Why would it matter if its not a Broadcast standard since were talking videogames?
My day job is at Sharp Labs of America. That disclosed, the following is my position, not a company statement...

The current crop of TVs in the US handle all 18 formats from ATSC. That includes 720p/60 and 1080i/60 (fields/sec). There are a number of sets with 1080p displays, but not all have 1080p inputs. That's because some of the older HDMI implementations only handled 1080i. (Before buying an 1080p set, check the manufacturer's spec to make sure the HDMI input accepts 1080p.)

Regarding scan rates, HDTVs aren't necessarily multi-scan monitors. You need to set your PC to a resolution and rate compatible with the TV. Again, it varies by manufacturer and model, but expect broadcast-like formats to be accepted and not much else.
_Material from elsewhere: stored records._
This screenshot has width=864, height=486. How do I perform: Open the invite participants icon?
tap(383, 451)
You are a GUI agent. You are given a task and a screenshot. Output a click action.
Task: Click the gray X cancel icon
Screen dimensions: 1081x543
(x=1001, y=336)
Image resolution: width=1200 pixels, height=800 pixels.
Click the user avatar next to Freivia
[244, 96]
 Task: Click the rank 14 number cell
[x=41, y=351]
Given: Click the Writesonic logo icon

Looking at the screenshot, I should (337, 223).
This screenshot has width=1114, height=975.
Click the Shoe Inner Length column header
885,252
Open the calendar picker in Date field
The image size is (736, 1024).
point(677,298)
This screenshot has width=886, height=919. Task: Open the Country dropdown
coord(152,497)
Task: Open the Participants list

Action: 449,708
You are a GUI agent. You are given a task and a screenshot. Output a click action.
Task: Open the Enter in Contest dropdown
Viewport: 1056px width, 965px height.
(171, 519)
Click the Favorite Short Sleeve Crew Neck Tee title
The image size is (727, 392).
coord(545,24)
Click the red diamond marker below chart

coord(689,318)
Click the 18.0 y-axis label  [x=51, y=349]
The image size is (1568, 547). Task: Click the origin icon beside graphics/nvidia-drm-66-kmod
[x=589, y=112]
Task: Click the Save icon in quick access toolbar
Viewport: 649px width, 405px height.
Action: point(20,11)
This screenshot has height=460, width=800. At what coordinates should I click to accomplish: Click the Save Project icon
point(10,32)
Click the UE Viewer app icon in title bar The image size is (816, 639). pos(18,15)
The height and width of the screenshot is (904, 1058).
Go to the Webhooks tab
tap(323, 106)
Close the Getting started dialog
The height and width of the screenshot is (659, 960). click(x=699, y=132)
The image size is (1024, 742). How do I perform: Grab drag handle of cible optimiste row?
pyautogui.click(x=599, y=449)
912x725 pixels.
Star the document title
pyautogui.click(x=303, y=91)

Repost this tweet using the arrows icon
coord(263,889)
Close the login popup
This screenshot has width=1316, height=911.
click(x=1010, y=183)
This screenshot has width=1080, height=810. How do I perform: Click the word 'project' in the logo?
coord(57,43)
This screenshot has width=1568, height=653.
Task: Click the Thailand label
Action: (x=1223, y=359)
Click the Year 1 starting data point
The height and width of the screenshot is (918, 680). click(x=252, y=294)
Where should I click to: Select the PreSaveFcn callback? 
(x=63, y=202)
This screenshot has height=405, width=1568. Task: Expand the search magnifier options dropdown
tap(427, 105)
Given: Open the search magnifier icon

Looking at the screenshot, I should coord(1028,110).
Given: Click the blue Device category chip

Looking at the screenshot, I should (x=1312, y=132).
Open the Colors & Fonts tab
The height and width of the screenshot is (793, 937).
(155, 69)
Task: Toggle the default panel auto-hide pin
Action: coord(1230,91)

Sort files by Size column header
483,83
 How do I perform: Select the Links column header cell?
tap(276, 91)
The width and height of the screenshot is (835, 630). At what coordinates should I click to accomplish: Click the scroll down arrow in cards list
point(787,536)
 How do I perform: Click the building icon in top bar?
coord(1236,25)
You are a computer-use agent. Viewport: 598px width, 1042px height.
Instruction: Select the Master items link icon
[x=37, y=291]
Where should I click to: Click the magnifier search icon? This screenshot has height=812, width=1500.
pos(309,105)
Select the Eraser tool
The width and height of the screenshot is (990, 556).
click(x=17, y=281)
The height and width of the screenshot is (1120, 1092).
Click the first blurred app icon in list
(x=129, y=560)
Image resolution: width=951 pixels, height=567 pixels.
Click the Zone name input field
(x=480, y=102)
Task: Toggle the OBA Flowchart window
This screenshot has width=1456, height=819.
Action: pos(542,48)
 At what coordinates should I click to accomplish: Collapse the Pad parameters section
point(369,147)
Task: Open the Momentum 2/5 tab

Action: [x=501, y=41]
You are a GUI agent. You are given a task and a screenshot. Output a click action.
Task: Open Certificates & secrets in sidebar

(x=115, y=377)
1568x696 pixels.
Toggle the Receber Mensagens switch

Regarding TVs with a 1080p compatible analog input (as output by the Xbox 360 HD DVD sidecar), my guess is that's fairly rare. The CE industry has been expecting 1080p to come from the new crop of HD disc players, and we've expected them to require copy protection, limiting us to 1394 and HDMI - and for disc players, HDMI is the interface of choice. With the push from Hollywood to "close the analog hole", I'm really surprised that Microsoft went with YUV outputs for HD. HDMI is definitely the way forward.

BTW, some people have bashed 1080p TVs because there is little 1080p content available. Flat panel technology is progressive - you can't buy a 1080i LCD TV display. The "p" comes for free.

Here's the deal: 1080i will always get converted to progressive by the flat panel TV's signal processor. The question is: do you want to then scale it down to 768 lines, or leave it at 1080 lines? Unless you have a small screen or sit far away, I'd choose 1080.

And if the 1080i source is film-based (24fps) and has a proper 3:2 pull-down cadence, the better sets will detect the 3:2 pull-down and perform the interlace to progressive conversion perfectly. Voila! 1080p from a 1080i transmission.

So... get a 1080p set with good 3:2 pulldown detection, connect a 1080i source, watch a 24 Hz film and enjoy 1080p.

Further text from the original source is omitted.